Prompt =
Repeat the whole mailing-list excerpt on outbound spam and SPF whitelisting word for word, with every line and quote mark in place.

** Provided passage follows **

Large cheap and free mail providers understand the advantage they get from 
their scale in not needing to do as well with egress filtering as smaller 
mixed sources of mail. There is very little risk to them of missing 95% of 
their outbound spam, as long as they never drop legitimate outbound mail and 
keep their outbound legitimate mail volume large enough that it is hard for 
many sites to treat their mail as presumptive spam.

>>> skip content filtering for mail coming from there. What work is required
>>> to accomplish (and maintain) that task, on typical MTA software?
>>
>> This is a situation where SPF is a useful tool. If I want to make sure
>> that SpamAssassin never deems mail from a *@gmail.com address to be
>> spam as long as it gets an affirmative SPF match (i.e. is coming from
>> what Google says are its normal gmail.com outbounds) I would just add
>> this to my local SpamAssassin config:
>>
>> whitelist_from_spf *@gmail.com
>
> That kinds of setting cleverly enable whitelisting by domain. However,
> compared to the VPN paradigm, that setting is unilateral. At Gmail, they
> don't now they're whitelisted.

** End of Provided passage **
** Data under study follows **

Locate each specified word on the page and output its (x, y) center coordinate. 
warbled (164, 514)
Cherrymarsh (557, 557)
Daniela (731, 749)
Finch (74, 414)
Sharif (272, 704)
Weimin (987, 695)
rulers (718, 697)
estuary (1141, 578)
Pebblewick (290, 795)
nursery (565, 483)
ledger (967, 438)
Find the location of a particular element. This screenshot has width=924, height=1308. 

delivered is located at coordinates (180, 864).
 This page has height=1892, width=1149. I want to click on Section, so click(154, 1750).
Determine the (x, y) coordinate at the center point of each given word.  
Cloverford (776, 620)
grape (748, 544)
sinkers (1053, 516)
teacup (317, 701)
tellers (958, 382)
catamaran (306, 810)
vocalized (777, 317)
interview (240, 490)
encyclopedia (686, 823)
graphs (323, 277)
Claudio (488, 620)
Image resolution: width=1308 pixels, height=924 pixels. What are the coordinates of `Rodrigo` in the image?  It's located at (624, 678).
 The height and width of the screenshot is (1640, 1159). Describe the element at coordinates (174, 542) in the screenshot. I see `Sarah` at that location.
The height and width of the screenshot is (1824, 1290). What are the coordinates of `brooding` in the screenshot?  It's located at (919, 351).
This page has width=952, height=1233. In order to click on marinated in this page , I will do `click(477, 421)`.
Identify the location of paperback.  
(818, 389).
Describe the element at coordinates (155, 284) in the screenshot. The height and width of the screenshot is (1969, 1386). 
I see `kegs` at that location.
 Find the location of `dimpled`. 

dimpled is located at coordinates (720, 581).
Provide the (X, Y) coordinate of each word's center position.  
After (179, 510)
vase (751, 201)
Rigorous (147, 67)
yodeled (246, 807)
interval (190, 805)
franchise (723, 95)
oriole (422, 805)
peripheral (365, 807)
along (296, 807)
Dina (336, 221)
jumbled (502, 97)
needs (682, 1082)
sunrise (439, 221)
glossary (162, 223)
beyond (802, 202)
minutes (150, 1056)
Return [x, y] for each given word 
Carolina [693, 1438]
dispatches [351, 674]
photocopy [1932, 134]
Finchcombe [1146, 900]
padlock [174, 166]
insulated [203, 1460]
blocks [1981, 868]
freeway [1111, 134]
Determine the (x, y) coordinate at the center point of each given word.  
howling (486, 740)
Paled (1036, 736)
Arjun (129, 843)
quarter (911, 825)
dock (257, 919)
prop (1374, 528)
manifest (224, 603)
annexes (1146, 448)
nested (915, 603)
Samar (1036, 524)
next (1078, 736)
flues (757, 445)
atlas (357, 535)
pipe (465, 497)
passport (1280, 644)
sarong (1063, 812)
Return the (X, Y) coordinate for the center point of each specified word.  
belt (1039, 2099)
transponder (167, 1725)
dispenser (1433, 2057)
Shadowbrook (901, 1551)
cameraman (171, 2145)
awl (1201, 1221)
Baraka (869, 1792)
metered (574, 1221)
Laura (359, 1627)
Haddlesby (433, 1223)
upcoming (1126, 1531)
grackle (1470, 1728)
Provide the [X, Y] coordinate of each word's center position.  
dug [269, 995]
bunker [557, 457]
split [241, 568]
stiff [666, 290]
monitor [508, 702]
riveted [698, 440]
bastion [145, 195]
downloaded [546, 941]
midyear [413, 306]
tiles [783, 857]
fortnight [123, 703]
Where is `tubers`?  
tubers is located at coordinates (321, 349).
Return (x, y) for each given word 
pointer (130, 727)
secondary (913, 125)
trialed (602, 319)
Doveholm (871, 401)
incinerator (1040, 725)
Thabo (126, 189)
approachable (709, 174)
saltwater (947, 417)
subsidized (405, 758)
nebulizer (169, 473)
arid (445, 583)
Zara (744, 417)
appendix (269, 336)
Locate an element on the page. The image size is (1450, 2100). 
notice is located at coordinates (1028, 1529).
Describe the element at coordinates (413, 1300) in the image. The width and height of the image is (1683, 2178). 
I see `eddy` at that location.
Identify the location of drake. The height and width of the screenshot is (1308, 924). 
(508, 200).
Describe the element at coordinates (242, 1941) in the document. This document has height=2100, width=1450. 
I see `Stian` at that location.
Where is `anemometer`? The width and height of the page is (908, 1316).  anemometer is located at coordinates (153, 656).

** End of Data under study **

Reply =
Large cheap and free mail providers understand the advantage they get from 
their scale in not needing to do as well with egress filtering as smaller 
mixed sources of mail. There is very little risk to them of missing 95% of 
their outbound spam, as long as they never drop legitimate outbound mail and 
keep their outbound legitimate mail volume large enough that it is hard for 
many sites to treat their mail as presumptive spam.

>>> skip content filtering for mail coming from there. What work is required
>>> to accomplish (and maintain) that task, on typical MTA software?
>>
>> This is a situation where SPF is a useful tool. If I want to make sure
>> that SpamAssassin never deems mail from a *@gmail.com address to be
>> spam as long as it gets an affirmative SPF match (i.e. is coming from
>> what Google says are its normal gmail.com outbounds) I would just add
>> this to my local SpamAssassin config:
>>
>> whitelist_from_spf *@gmail.com
>
> That kinds of setting cleverly enable whitelisting by domain. However,
> compared to the VPN paradigm, that setting is unilateral. At Gmail, they
> don't now they're whitelisted.